* _PROBLEM DETAILS_
Quote all of the records below word for word, leaving the pictures out of your answer.

Stored items
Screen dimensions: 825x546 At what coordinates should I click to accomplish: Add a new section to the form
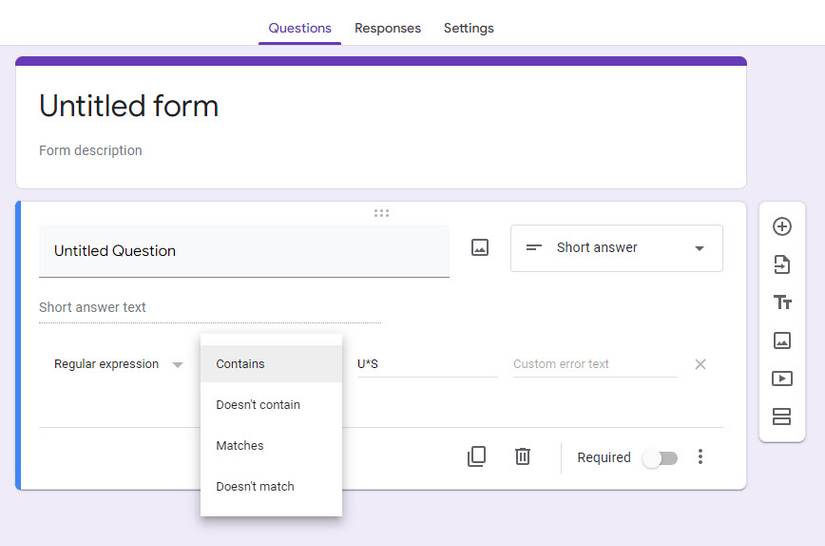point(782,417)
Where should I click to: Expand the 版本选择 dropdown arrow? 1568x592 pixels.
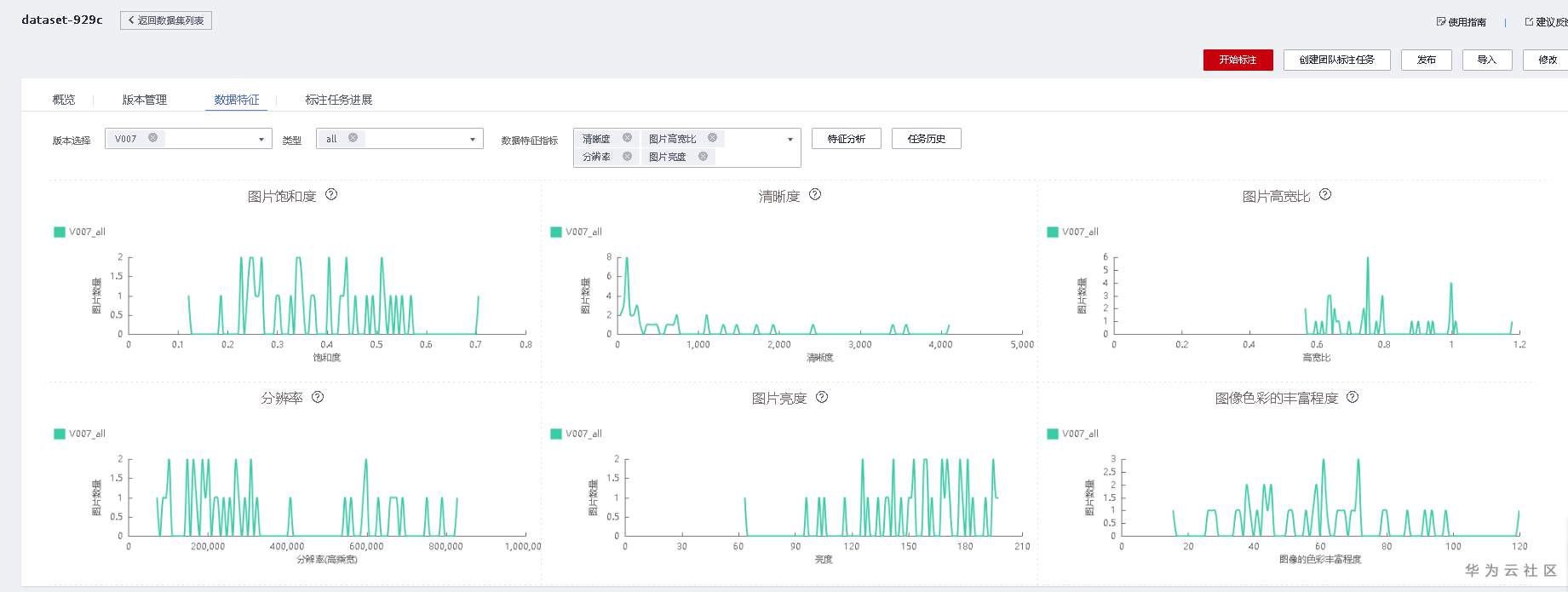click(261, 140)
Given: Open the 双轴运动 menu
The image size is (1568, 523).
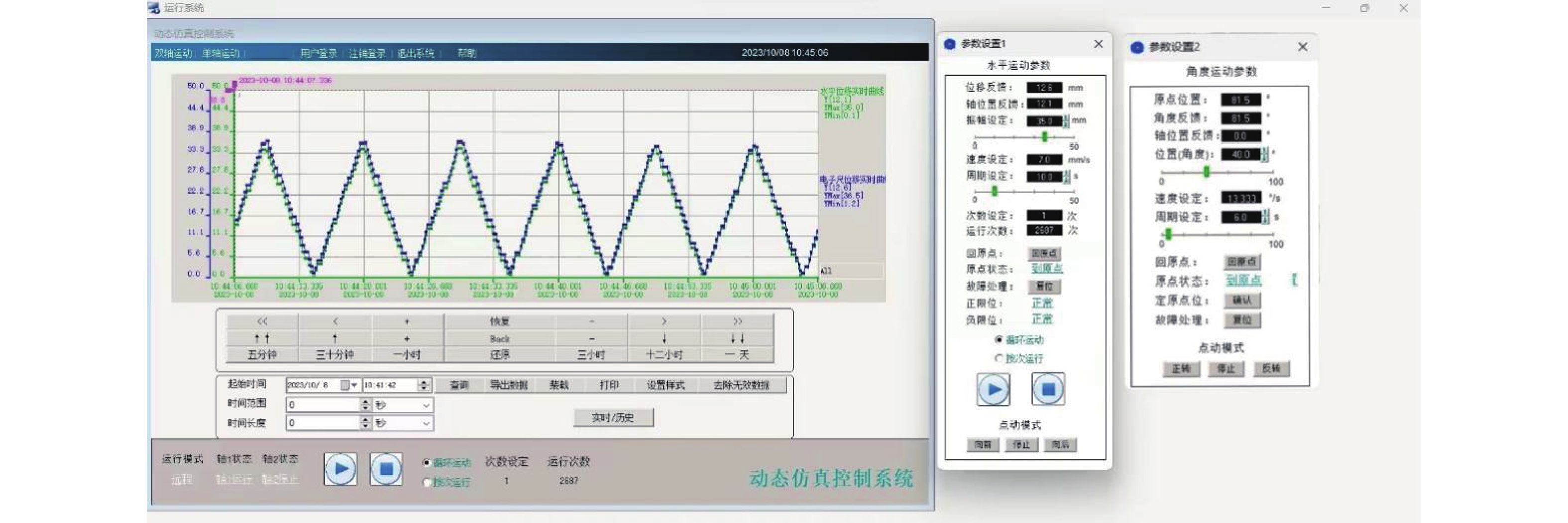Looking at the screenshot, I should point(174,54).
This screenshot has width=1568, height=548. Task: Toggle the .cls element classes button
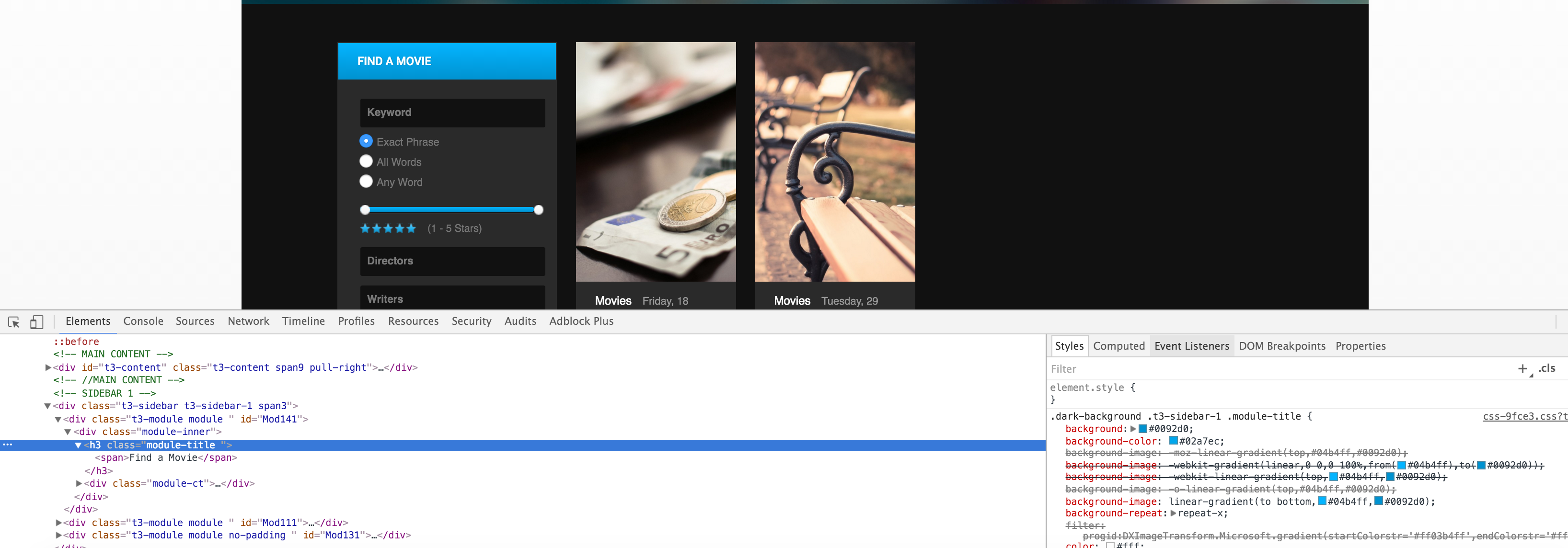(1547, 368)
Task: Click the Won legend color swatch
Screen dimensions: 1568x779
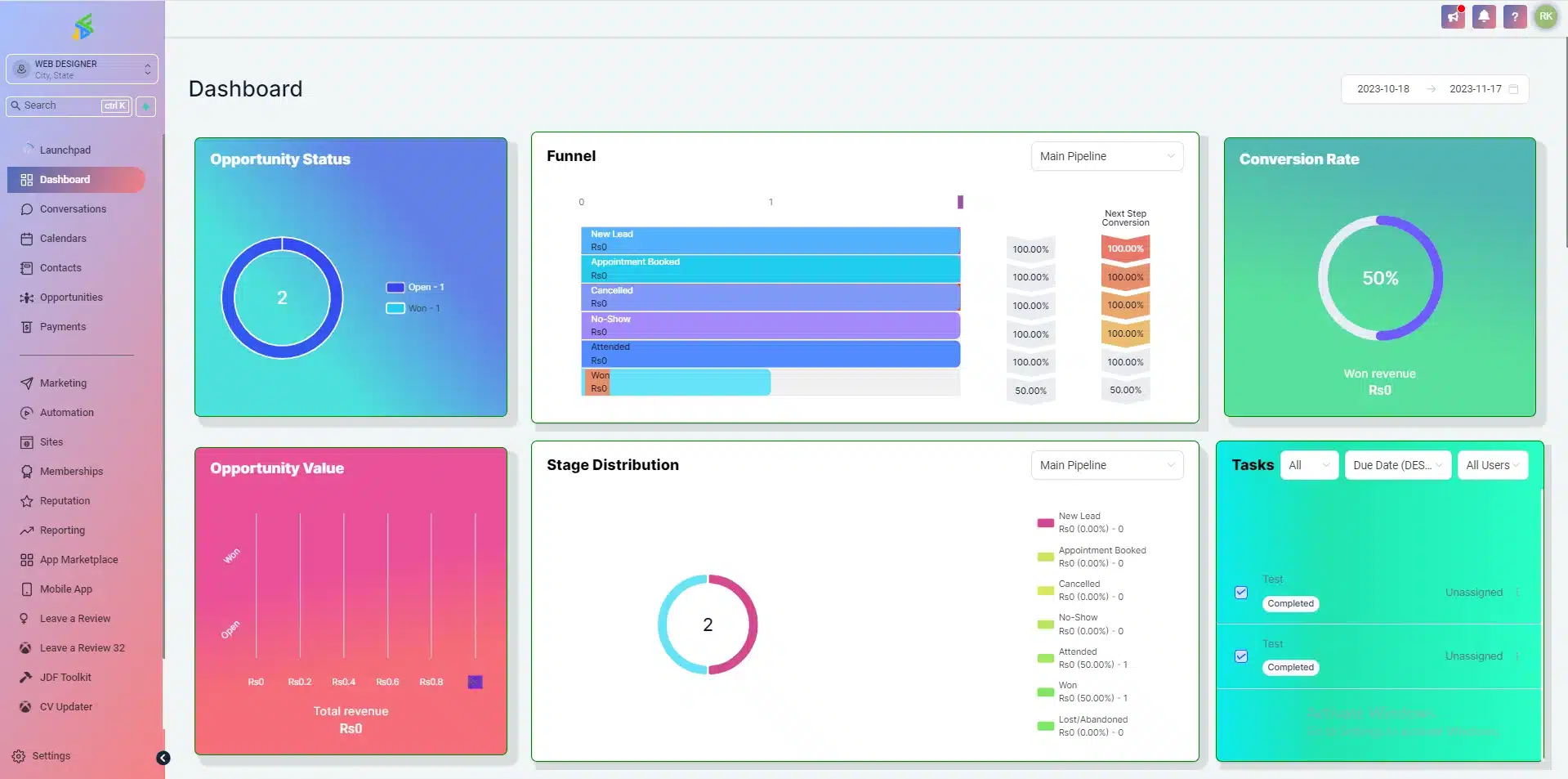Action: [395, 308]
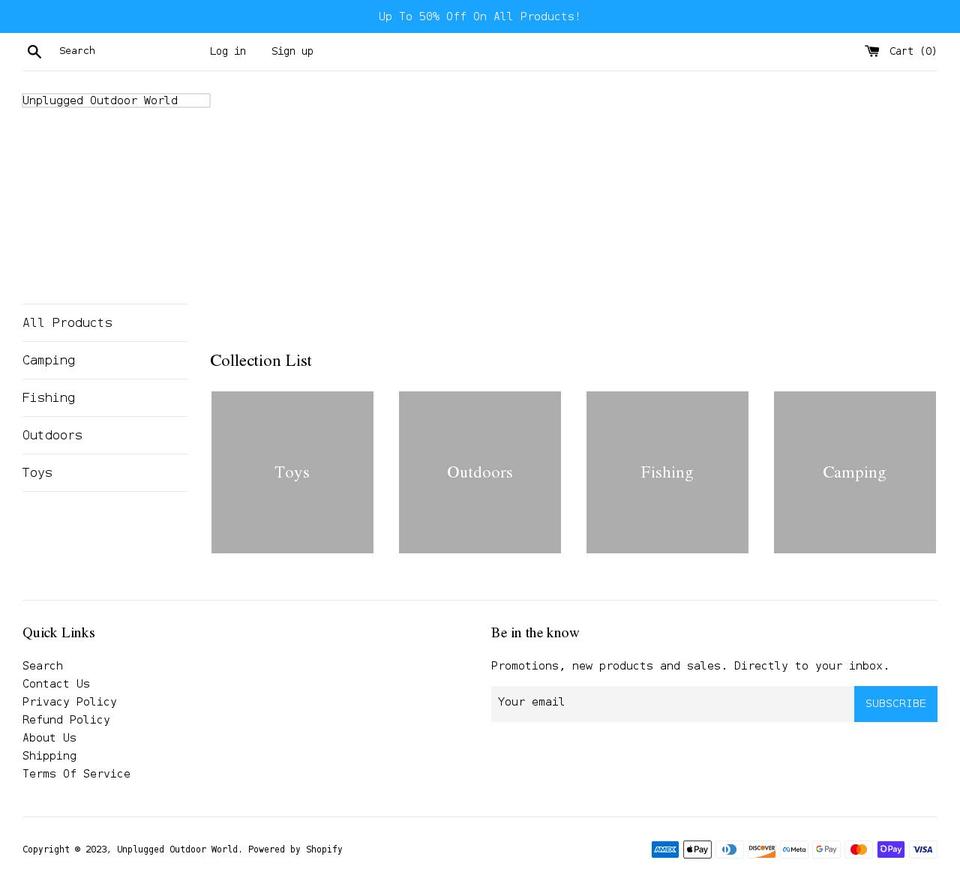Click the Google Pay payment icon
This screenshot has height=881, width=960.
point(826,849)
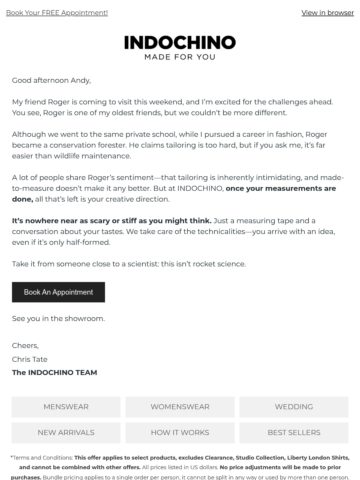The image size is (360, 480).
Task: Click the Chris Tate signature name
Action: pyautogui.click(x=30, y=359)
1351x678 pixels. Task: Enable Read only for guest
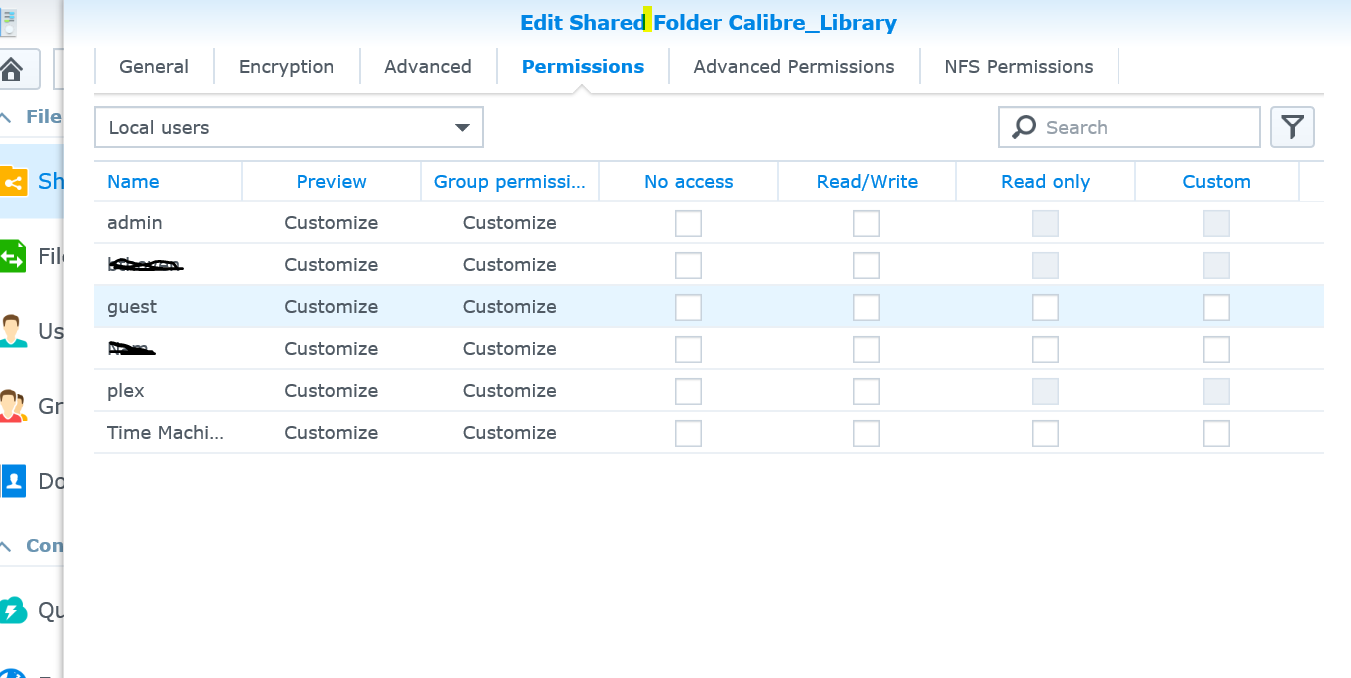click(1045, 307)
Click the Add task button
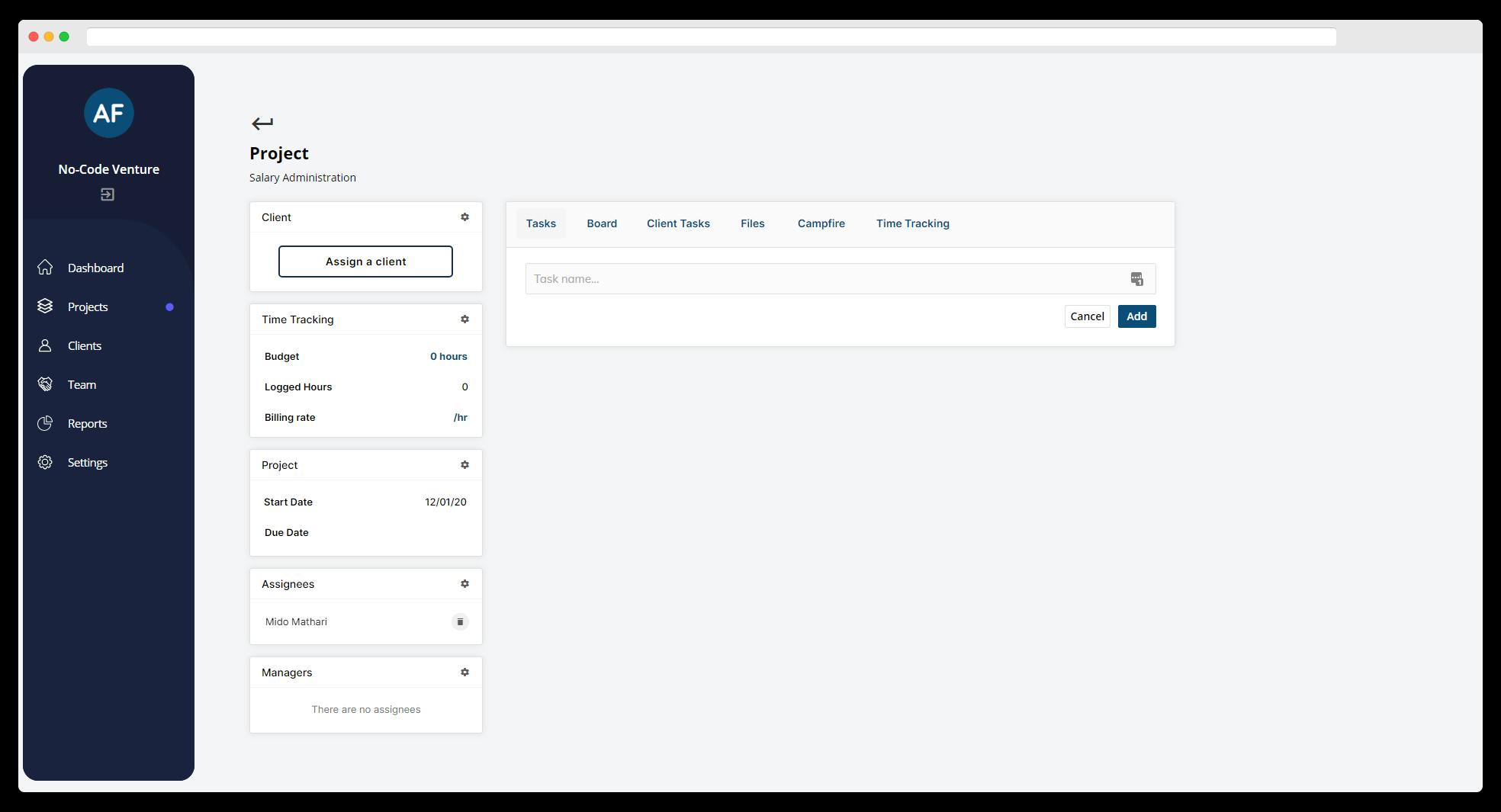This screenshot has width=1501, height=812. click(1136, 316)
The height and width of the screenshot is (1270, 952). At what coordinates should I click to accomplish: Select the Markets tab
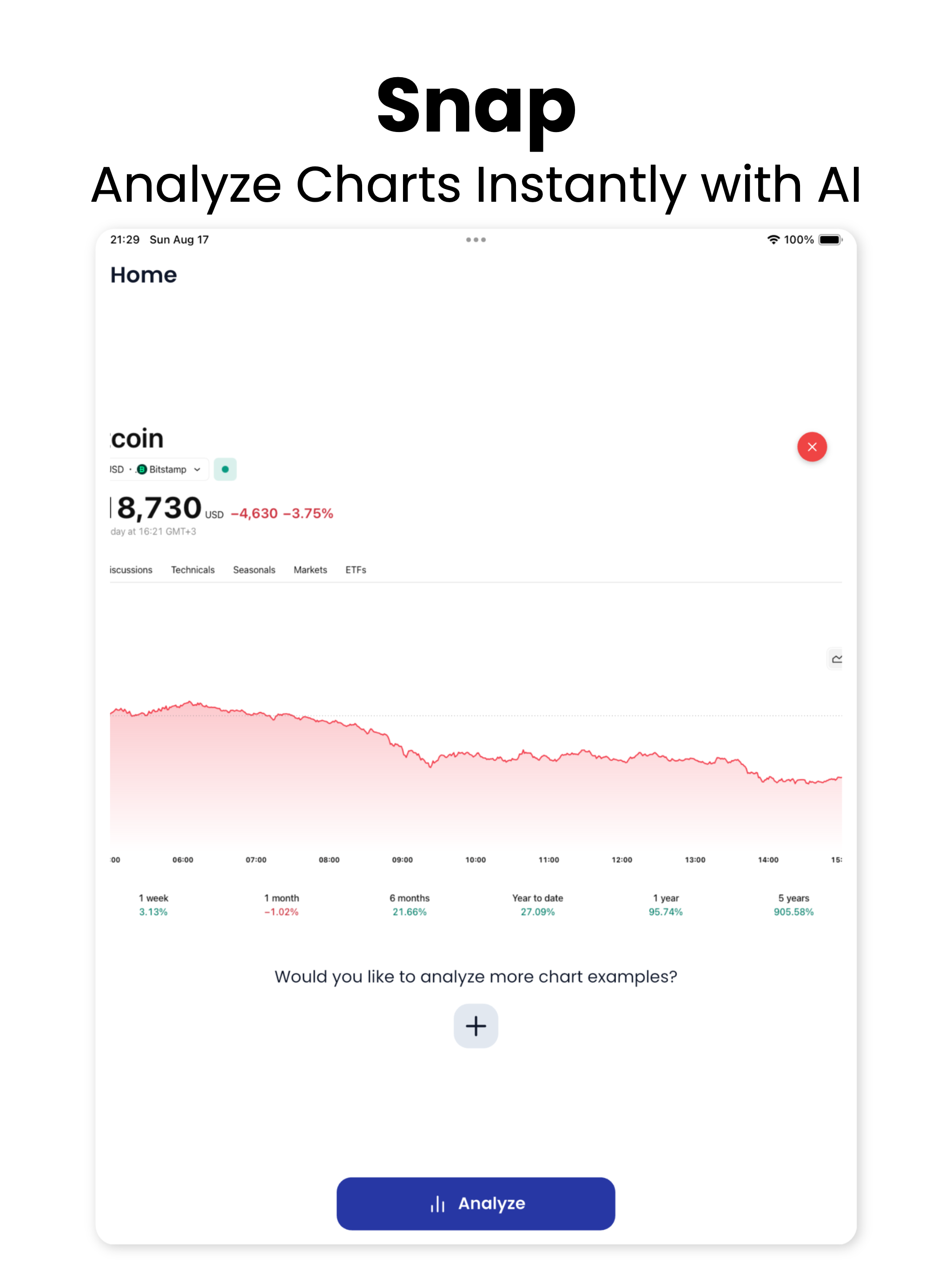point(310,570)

* _FINAL RESULT_
Screen dimensions: 825x546 At what coordinates should I click to accomplish: Add a new section to the form
point(782,417)
Where should I click to: Expand the 版本选择 dropdown arrow? 1568x592 pixels.
click(261, 140)
Given: Open the 双轴运动 menu
The image size is (1568, 523).
Looking at the screenshot, I should point(174,54).
This screenshot has width=1568, height=548. Task: Toggle the .cls element classes button
(1547, 368)
Task: Click the Won legend color swatch
Screen dimensions: 1568x779
Action: [395, 308]
Click the Google Pay payment icon
This screenshot has height=881, width=960.
point(826,849)
The image size is (360, 480).
Task: Click the Chris Tate signature name
Action: pyautogui.click(x=30, y=359)
1351x678 pixels. Task: Enable Read only for guest
click(1045, 307)
Click the Add task button
This screenshot has width=1501, height=812. click(1136, 316)
The height and width of the screenshot is (1270, 952). At what coordinates should I click to accomplish: Select the Markets tab
point(310,570)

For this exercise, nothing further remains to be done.